2. Time vs. Quality of Care
You've heard the adage that time equals money. That's exactly how American healthcare providers must look at their own practices, if they want to stay in business.
Because the payment system is based on profitability or saving expense, doctors and other providers are forced to perform their duties in less time, see more patients in any given day, and look for other ways to save time so they can bill for more people and procedures in order to make the money they want or need to make.
The 20-minute appointment of yesterday, when you had time to explain your systems, then listen as your doctor explained your diagnosis or recommended treatment, has been replaced by a 10-minute appointment, mostly handled by a nurse or other assistant. Patients often complain that their doctors don't listen to them because they are in too much of a hurry.
The results are more mistakes, more misdiagnoses or missed diagnoses, even prescription errors. Further, we never get to know our doctors and the doctor never gets to know us, which is important as we age and need care that coordinates with our other medical problems.
3. Patient Safety
Surgeons in a hurry don't follow guidelines for "time outs" that assure everyone that they are operating on the right patient, the right body part, or even remembering to pull all the instruments and objects out of a patient when they are finished.
Pharmacists, under pressure from their pharmacy owners to prepare and dispense (sell) more drugs faster, hire inexperienced "technicians" who get a brief training period before they are turned loose to fill prescriptions. More pharmacy mistakes are made.

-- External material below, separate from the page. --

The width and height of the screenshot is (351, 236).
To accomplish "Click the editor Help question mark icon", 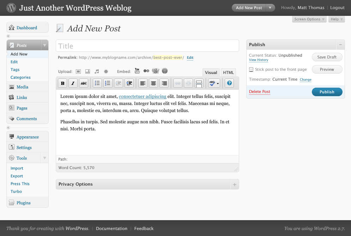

Doctors, needing to maximize their patient loads, as mentioned above, make more mistakes during appointments. Further, they jot down drug names on a prescription pad in a hurry -- leading to possible further mistakes.
Hospital personnel are in a hurry to make rounds, or dispense drugs. So, they don't may not take the time to wash their hands, thereby passing on more and more infections to patients.

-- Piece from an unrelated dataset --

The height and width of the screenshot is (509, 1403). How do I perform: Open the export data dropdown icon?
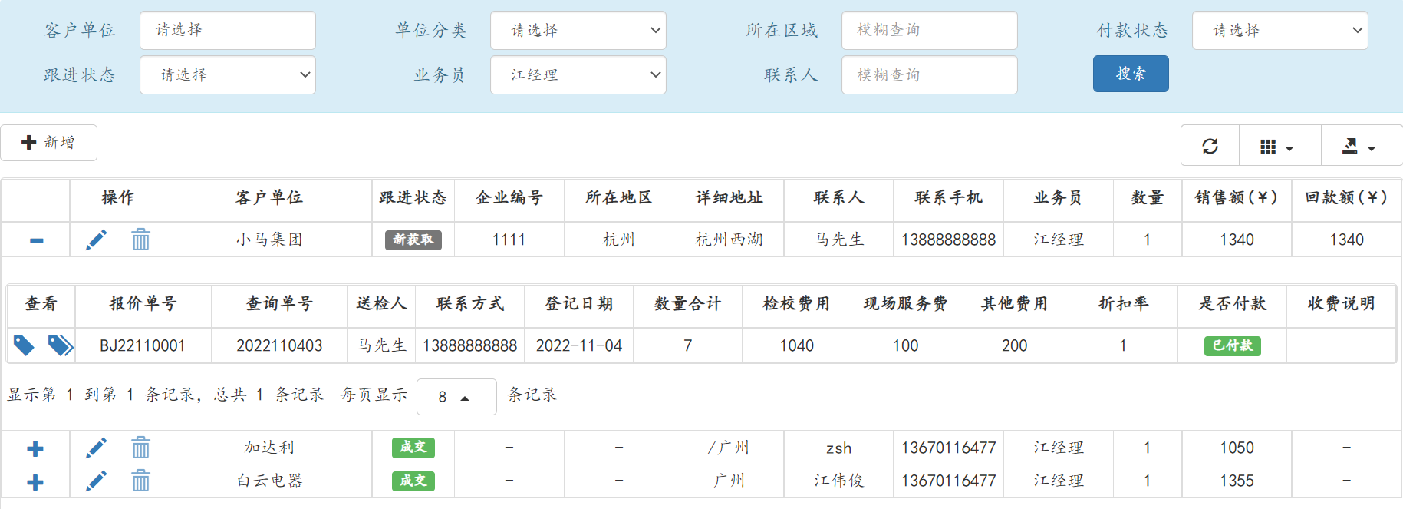[1359, 146]
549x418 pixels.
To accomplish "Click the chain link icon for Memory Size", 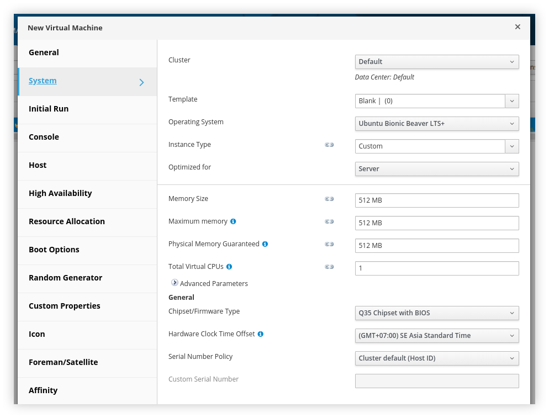I will tap(329, 199).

4. Lack of Preventive Services
The lack of time also inhibits the former ability of doctors to help their patients stop smoking, or lose weight, or keep their blood pressure down (unless of course that can be done with a silver-bullet drug.)
Chronic diseases and conditions account for seven of 10 deaths among Americans each year, according to the CDC (Centers for Disease Control.) Cardiovascular problems, diabetes, arthritis, and chronic cancers affect 25 million Americans and cost us trillions of dollars each year. Preventive medicine could cut those figures dramatically.
Further, patients can't afford to see their doctors for things like flu shots or basic preventive care either because the doctor has no way to be reimbursed by insurance, or because a primary care doctor has no time in her day to see preventive care patients. Self-pay patients just don't spend the money on prevention.
5. Too Few Primary Care Providers
Because of the way reimbursements work, the primary care physician, who should be a triage level of care, or a gatekeeper to additional care, is becoming a rare breed. Estimates in 2008 say that the United States lacks 14,000 primary care doctors, and the problem is especially acute in rural areas.
Medical schools report that when it comes time for their students to commit to specialties for residencies, only 2% of students choose primary care areas to specialize in.
This dearth of primcary care providers means that it's difficult to get appointments for basic needs, and that those with specialized needs are simply skipping this step and going straight to specialists. If they choose the right type of specialist, they may get the help they need. But too many patients choose the wrong type of specialist. So, they may be misdiagnosed, undiagnosed, or must pay a second time to see a new, different type of specialist.
The Bottom Line -- Reasons the American Healthcare System Needs Reform
The bottom line to these problems and others is that Americans are not getting the effective healthcare they need, at the time they need it, at a cost that is affordable.
Thus the call for healthcare reform, in all aspects of what a good, reliable, effective healthcare system should be.